**Passage:**
■ ■ ■ ■

Vanja Stokic, editor in chief of the E-trafika portal from Banja Luka, received a message on her Facebook profile from an individual who threatened he would “decapitate” migrants as well as “all you soul caregivers who welcome them.” The perpetrator was arrested only after he repeatedly threatened and intimidated Stokic and her friends and after a strong public reaction. On May 22, Stokic, who was reporting on the migrant situation in the country, found a disturbing message after posting a photograph with two migrants on her Facebook profile. She attempted to report the threats to police but was told to come back on Monday–three days after the threats were made. According to Stokic, police initially did not take her report seriously and refused to take a statement, allowing the threats and intimidation to continue. After a strong reaction from professional associations and media, police arrested the alleged perpetrator.

Nikola Vucic, a Sarajevo-based reporter with the television channel N1, received death threats via social media. On May 26, commenting on reports that the West Herzegovina Canton declared itself a “COVID-free zone,” Vucic sarcastically asked on his Twitter account if a “fascism-free zone” would be declared soon. The post was followed by threats and calls for violence against him, including statements that Vucic should be “thrown in the river.” Vucic closed his Twitter account. BH Journalists and the FMHL strongly condemned the threats and were threatened themselves as a result.

On June 5, Sinan Gluhic, a journalist from a local public outlet RTV Zenica, was physically attacked by Sulejman Spahic, a member of the A-SDA party. The attack followed days of verbal threats and insults to Gluhic over the telephone and through social media. Gluhic was on his way to work when he was physically attacked by Spahic. In front of witnesses, Spahic hit Gluhic in the face and neck and threatened his life. The incident was reported to police. The same day, the A-SDA party issued a statement denying the attack happened. Zenica police opened an investigation.

Legal proceedings continued against two persons accused of attempted murder in the brutal attack on BNTV journalist Vladimir Kovacevic in 2018. One attacker, Marko Colic, was originally sentenced to four years in prison. After the prosecutor’s appeal, the sentence was increased to five years. A second attacker, Nedeljko Djukic, surrendered to RS police in late 2019, and his trial was ongoing. The motives of the attack remained unknown.

■ ■ ■ ■

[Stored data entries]
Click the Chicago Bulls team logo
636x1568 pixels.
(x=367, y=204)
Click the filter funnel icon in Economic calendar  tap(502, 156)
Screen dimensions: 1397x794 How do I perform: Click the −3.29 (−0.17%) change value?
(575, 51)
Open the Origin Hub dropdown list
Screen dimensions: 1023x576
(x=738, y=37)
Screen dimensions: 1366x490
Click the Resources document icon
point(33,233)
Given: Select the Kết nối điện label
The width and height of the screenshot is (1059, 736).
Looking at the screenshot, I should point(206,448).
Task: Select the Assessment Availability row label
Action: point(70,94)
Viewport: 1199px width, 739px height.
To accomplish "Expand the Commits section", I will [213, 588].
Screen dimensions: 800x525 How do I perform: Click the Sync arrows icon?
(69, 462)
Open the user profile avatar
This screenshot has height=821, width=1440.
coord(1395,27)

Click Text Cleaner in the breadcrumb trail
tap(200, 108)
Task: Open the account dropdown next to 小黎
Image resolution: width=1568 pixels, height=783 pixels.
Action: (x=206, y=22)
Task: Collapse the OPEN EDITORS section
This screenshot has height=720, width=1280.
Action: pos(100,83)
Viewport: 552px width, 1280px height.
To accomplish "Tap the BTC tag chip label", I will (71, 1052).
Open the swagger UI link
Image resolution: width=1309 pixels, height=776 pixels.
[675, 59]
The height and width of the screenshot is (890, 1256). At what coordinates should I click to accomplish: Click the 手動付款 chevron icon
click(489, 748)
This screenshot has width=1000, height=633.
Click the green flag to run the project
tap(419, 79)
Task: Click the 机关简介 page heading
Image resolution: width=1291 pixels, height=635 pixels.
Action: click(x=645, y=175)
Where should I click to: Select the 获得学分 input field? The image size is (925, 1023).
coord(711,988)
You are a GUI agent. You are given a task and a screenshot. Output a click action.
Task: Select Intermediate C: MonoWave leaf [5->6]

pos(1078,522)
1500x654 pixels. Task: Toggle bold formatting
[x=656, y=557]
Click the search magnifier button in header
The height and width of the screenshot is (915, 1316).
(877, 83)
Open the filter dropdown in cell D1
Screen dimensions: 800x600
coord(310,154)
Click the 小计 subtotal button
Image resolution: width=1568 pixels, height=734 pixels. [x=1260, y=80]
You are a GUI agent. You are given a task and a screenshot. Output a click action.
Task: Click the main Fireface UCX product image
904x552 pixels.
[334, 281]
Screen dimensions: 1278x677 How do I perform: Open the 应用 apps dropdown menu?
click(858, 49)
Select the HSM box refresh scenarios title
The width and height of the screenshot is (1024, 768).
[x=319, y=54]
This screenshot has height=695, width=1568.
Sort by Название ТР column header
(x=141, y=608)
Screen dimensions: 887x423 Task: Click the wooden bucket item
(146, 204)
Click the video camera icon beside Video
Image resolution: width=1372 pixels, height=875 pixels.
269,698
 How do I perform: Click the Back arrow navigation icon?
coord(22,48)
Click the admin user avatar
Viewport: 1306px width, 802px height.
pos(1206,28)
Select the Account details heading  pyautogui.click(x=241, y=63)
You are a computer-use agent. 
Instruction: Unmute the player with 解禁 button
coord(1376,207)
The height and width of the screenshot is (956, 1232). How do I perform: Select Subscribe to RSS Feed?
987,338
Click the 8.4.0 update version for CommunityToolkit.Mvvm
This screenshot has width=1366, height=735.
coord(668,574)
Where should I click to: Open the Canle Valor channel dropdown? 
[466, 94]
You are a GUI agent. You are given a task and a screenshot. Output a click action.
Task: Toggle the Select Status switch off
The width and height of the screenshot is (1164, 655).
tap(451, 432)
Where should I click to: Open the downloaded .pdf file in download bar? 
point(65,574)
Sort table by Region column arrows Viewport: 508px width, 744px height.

■ ■ ■ ■

**Required tasks:**
(1) Name every journalist in the passage above on threats and attacks against journalists who is described as having been threatened or attacked.
(2) In the passage above on threats and attacks against journalists, rewrite the paragraph beginning "On June 5, Sinan Gluhic" as a bulleted list that keeps its main facts.
(3) Continue the passage on threats and attacks against journalists in Bosnia and Herzegovina beyond its final paragraph.

**Exercise answers:**
(1)
- Vanja Stokic
- Nikola Vucic
- Sinan Gluhic
- Vladimir Kovacevic

(2)
- On June 5, Sulejman Spahic, a member of the A-SDA party, physically attacked Sinan Gluhic, a journalist with the local public outlet RTV Zenica.
- The attack followed days of verbal threats and insults by telephone and social media.
- Spahic attacked Gluhic on his way to work, striking him in the face and neck in front of witnesses and threatening his life.
- The incident was reported to police.
- The same day, the A-SDA party issued a statement denying the attack happened.
- Zenica police opened an investigation.

(3)
Censorship or Content Restrictions: Multiple political parties and entity-level institutions attempted to influence editorial policies and media content through legal and financial measures. As a result, some media outlets practiced self-censorship. Government institutions restricted access to information in some instances related to the COVID-19 crisis.

In some instances, media sources reported that officials threatened outlets with loss of advertising or limited their access to official information. Prevailing practices reflected close connections between major advertisers and political circles and allowed for biased distribution of advertising time. Public companies, most of which were under the control of political parties, remained the key advertisers. Outlets critical of ruling parties claimed they faced difficulties in obtaining advertising. The temporary lockdown in the spring and numerous restrictions related to the pandemic had a direct negative impact on the finances of media in the country, making them more vulnerable to economic and political pressure.

Libel/Slander Laws: While the country has decriminalized defamation, a large number of complaints continued to be brought to court against journalists, often resulting in extremely high monetary fines. Noteworthy court decisions against journalists included temporary bans on the posting or publication of certain information as well as very high compensatory payments for causing “mental anguish.”